CONSEGNA: Ridimensioni le coordinate trascrivendo di nuovo tutte le righe dei record, nessuna esclusa, e moltiplicando per 2,3 soltanto le coordinate delle risposte, arrotondate all'intero con le metà per eccesso. Ometta le immagini.

RECORD ELENCATI:

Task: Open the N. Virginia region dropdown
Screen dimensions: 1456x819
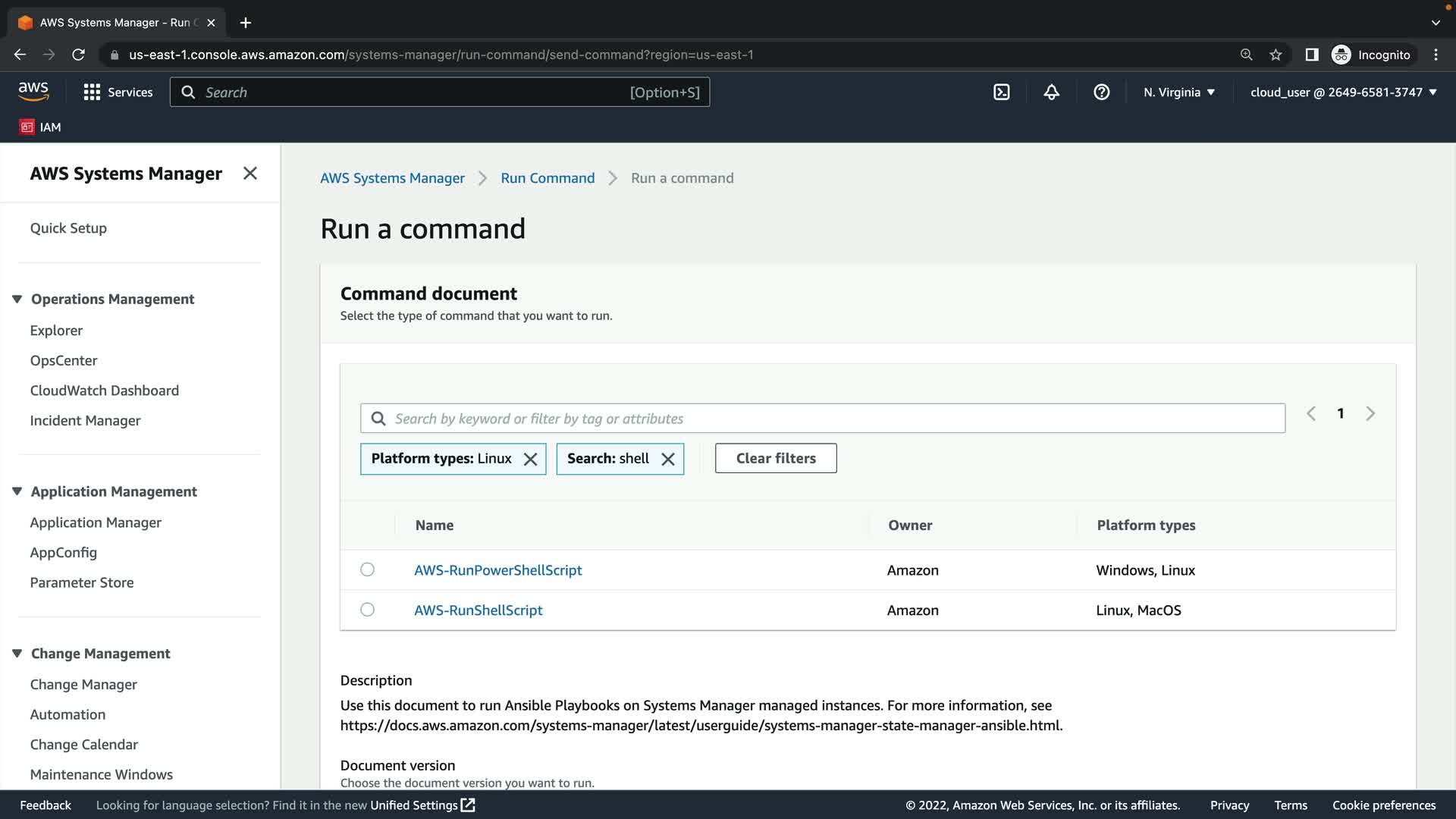Action: (x=1178, y=92)
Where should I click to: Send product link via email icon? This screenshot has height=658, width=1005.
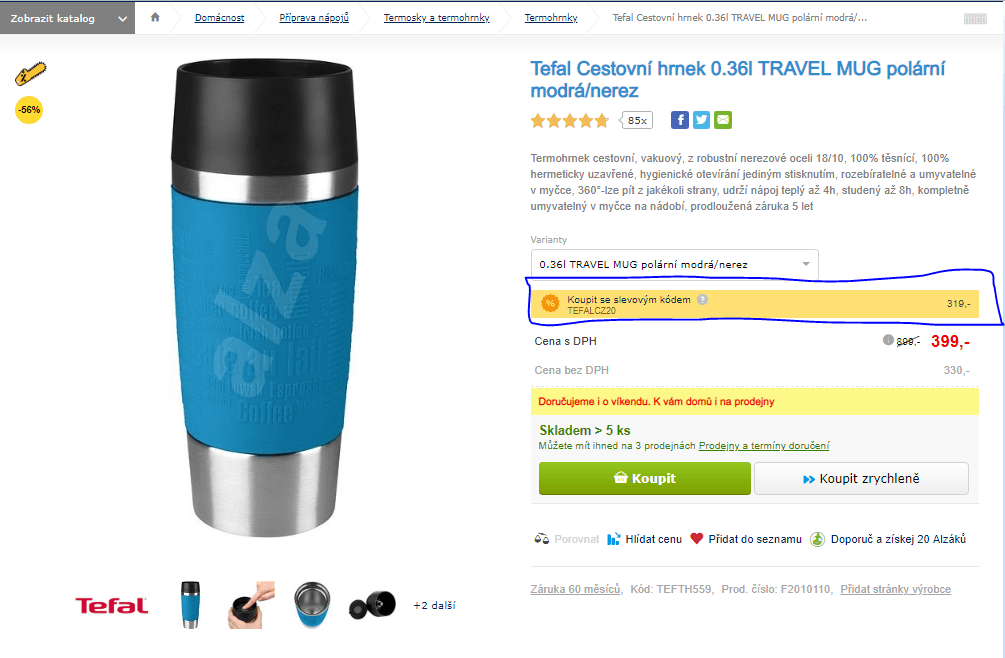click(x=722, y=120)
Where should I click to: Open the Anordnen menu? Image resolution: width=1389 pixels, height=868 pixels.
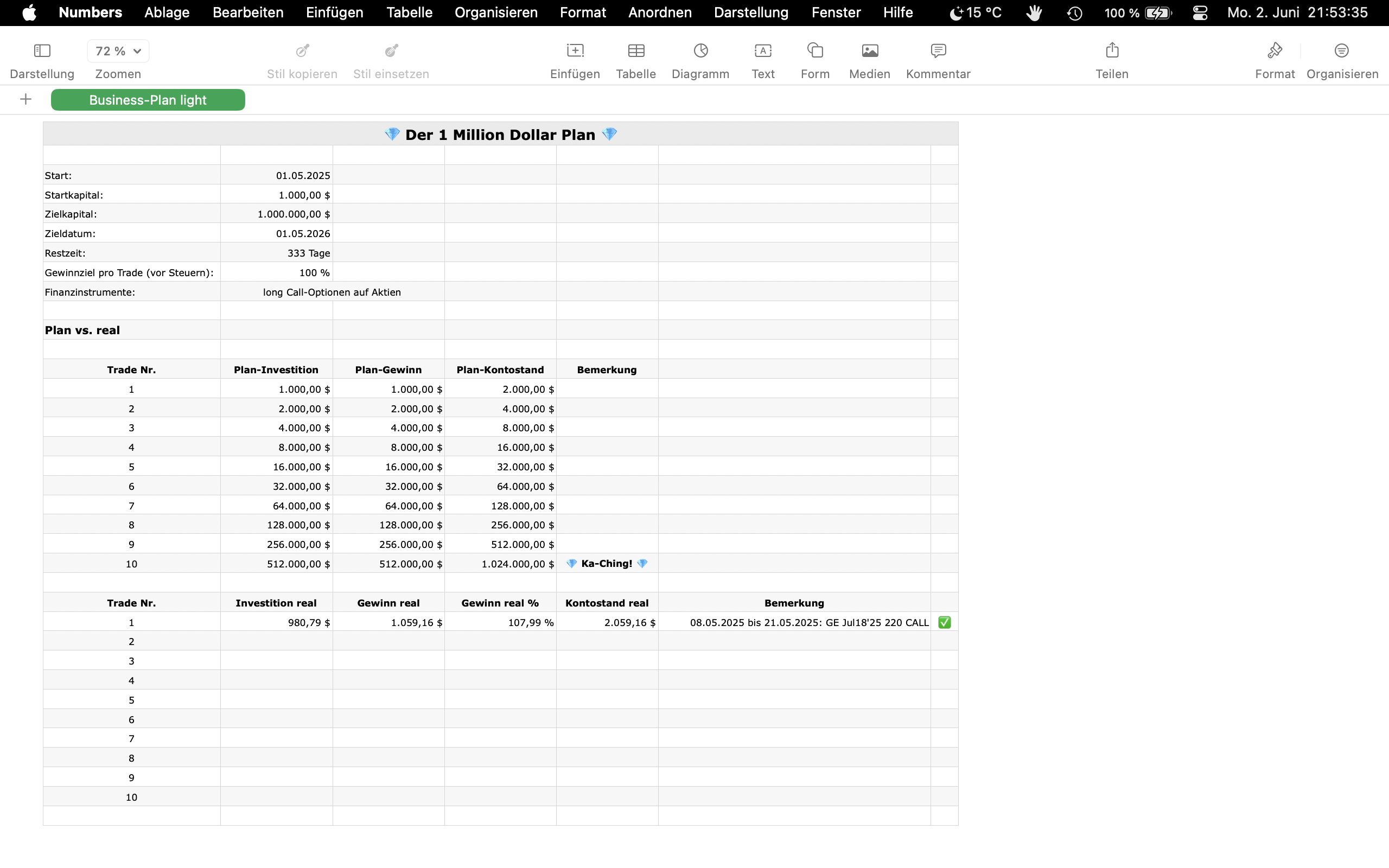pos(659,12)
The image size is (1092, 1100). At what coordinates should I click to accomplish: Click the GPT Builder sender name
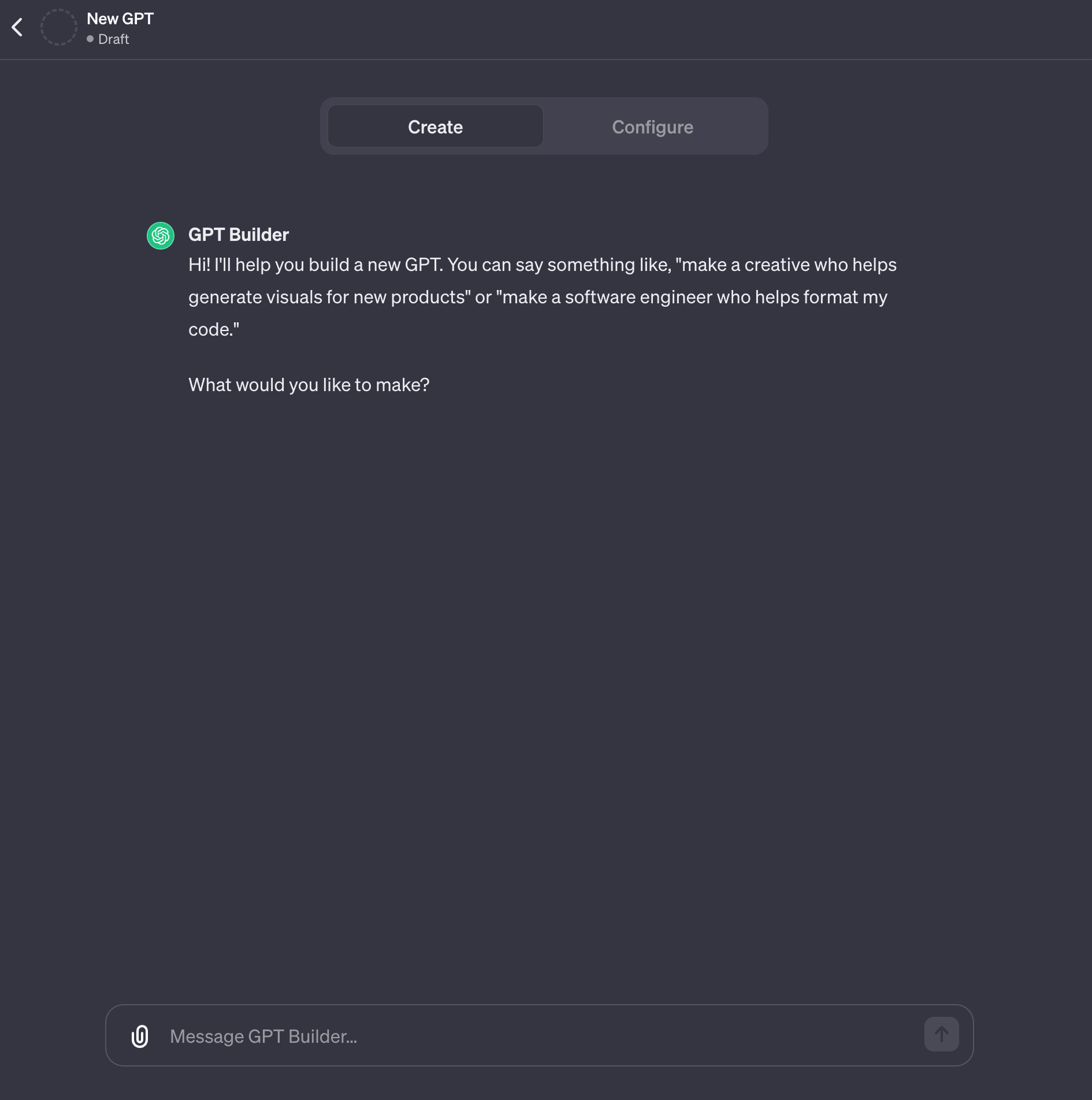click(239, 235)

SOLUZIONE DEL COMPITO:
Task: Open the N. Virginia region dropdown
Screen dimensions: 1456x819
Action: (x=2709, y=212)
Where should I click to: Send product link via email icon? This screenshot has height=658, width=1005.
click(x=1661, y=276)
Where should I click to: Open the Anordnen menu? Image resolution: width=1389 pixels, height=868 pixels.
pos(1516,28)
The image size is (1092, 1100). At what coordinates should I click to accomplish: Click the GPT Builder sender name
click(550, 541)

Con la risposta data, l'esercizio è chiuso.